With Ward, we can aggregate these 77 communities into 5 clusters. During the merging process, the variance of the clusters is minimized.

We first define the variable that will be used to measure the variance of clusters. The variable is the number of Airbnb spots in each community in this case.

[5]:
attrs_name = ["num_spots"]

Next, we specify a number of other parameters that will serve as input to the Ward model.

A spatial weights object describes the spatial connectivity of the spatial objects:

[6]:
w = libpysal.weights.Queen.from_dataframe(chicago, use_index=False)

The number of clusters that we would like to group these counties into:

[7]:
n_clusters = 5

There are also some optional parameters about clustering in (sklearn.cluster.AgglomerativeClustering). They can be added in the Ward function as a dictionary. In this example, we only use the default settings, you can define them as needed.
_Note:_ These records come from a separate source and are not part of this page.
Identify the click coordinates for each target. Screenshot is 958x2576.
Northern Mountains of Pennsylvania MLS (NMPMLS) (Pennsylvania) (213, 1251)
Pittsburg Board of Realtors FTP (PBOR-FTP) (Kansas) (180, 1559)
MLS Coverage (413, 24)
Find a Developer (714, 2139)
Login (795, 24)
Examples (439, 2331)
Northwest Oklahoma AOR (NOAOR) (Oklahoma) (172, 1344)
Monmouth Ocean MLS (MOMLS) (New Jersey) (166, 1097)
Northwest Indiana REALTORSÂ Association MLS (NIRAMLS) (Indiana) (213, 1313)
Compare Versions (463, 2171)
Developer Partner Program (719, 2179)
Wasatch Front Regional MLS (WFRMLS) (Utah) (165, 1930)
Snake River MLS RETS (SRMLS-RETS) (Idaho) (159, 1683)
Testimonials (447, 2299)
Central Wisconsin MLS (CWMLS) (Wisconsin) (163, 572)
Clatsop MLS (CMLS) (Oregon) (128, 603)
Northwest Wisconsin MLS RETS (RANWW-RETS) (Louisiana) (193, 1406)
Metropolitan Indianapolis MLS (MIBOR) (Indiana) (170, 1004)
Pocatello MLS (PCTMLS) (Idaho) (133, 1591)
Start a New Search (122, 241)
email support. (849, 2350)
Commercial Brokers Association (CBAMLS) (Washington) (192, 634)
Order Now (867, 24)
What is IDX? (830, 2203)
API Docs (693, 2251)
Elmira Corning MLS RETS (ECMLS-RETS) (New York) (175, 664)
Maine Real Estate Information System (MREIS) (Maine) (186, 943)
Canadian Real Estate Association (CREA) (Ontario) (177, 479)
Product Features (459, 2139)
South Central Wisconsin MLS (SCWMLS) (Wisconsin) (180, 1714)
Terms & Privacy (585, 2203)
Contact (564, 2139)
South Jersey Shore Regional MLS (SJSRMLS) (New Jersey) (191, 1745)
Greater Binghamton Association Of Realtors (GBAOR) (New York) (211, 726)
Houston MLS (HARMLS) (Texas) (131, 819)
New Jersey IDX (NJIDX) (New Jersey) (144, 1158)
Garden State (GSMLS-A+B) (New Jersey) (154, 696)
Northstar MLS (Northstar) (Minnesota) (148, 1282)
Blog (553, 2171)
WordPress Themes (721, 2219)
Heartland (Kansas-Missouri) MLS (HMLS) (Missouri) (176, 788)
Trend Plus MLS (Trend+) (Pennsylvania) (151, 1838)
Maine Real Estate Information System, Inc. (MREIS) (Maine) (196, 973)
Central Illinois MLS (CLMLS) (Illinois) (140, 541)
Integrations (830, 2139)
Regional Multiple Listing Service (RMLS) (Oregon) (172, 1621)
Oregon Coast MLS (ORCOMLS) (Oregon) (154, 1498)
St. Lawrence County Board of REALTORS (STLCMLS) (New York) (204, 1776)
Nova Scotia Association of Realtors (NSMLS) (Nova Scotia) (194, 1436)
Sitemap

The model can then be solved:

[8]:
model = WardSpatial(chicago, w, attrs_name, n_clusters)
model.solve()
[9]:
chicago["ward_new"] = model.labels_
[10]:
chicago["number"] = 1
chicago[["ward_new", "number"]].groupby(by="ward_new").count()
[10]:
number
ward_new
0 3
1 2
2 3
3 62
4 7
[11]:
chicago.plot(
    figsize=(7, 14), column="ward_new", categorical=True, edgecolor="w"
).axis("off");
../_images/notebooks_ward_19_0.png

The model solution results in five clusters, two of which have three communities, one with two, one with seven, and one with sixty-two communities.